(Beginning of Materials provided)
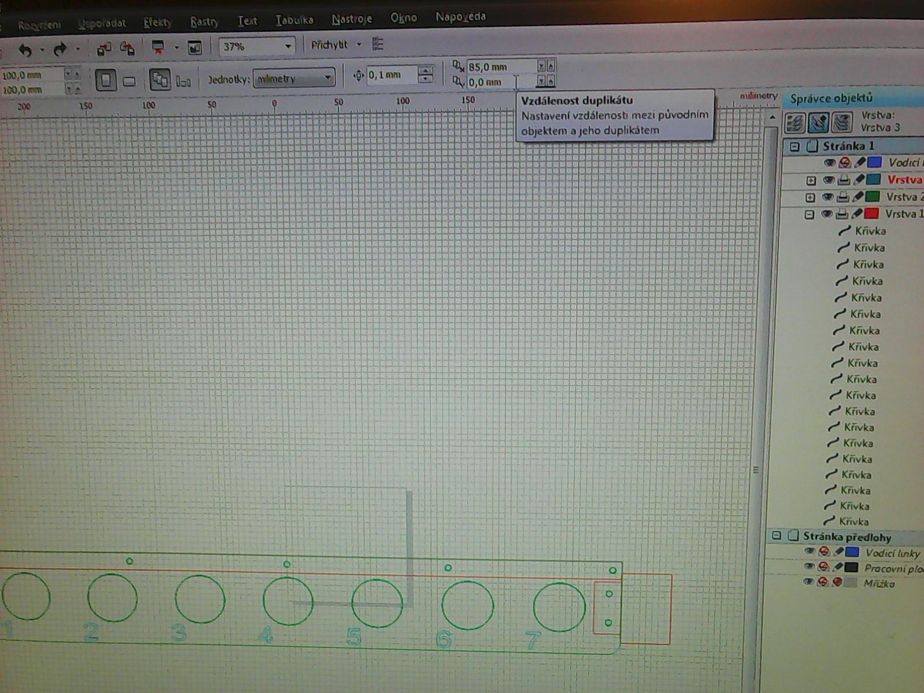Image resolution: width=924 pixels, height=693 pixels.
Task: Hide Vrstva 1 using its eye icon
Action: click(x=827, y=214)
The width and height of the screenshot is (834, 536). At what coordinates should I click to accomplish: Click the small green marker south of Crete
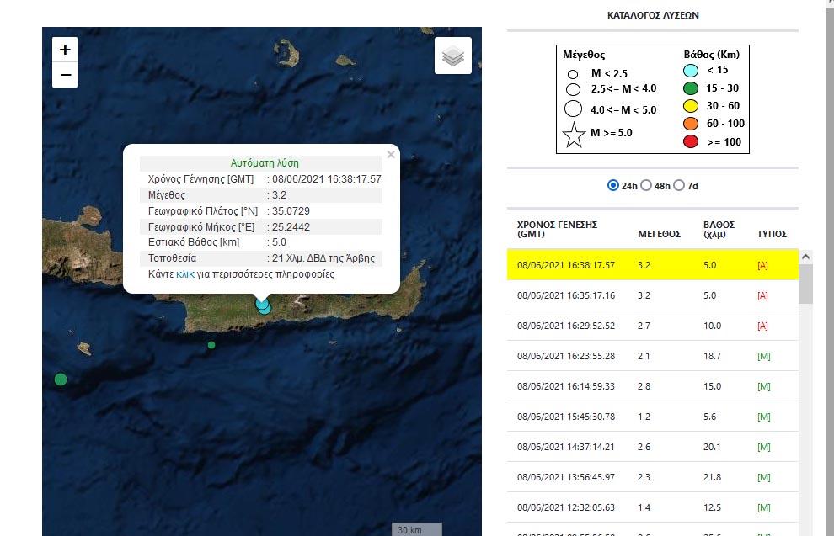(211, 345)
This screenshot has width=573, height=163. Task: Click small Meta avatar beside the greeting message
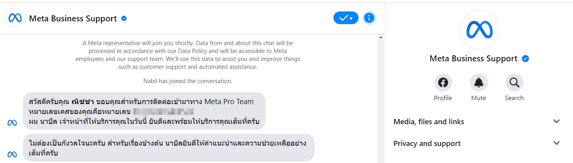click(x=12, y=123)
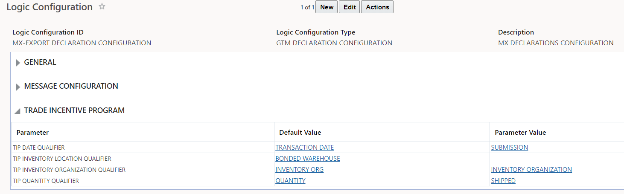Select the TIP DATE QUALIFIER row
The width and height of the screenshot is (624, 194).
click(x=38, y=148)
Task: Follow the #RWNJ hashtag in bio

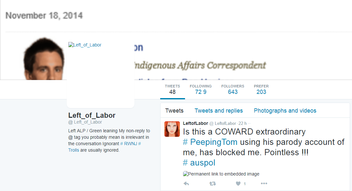Action: 129,144
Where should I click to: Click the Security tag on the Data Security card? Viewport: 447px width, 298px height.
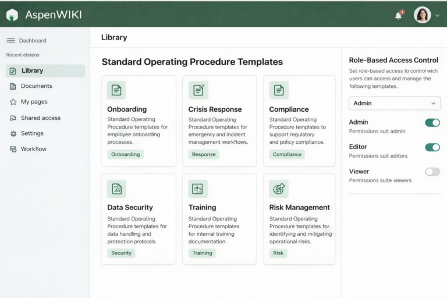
(End of Materials provided)
• **Problem to solve**:
The answer should consist solely of the lines from the one containing "This screenshot has" through the last line of the material, copied exactly, with pictures left out.

• **Problem solution**:
This screenshot has width=573, height=163. Task: Click small Meta avatar beside the greeting message
click(x=12, y=123)
Select the TIP DATE QUALIFIER row
The width and height of the screenshot is (624, 194).
click(x=38, y=148)
Task: Follow the #RWNJ hashtag in bio

Action: 129,144
Where should I click to: Click the Security tag on the Data Security card? Viewport: 447px width, 298px height.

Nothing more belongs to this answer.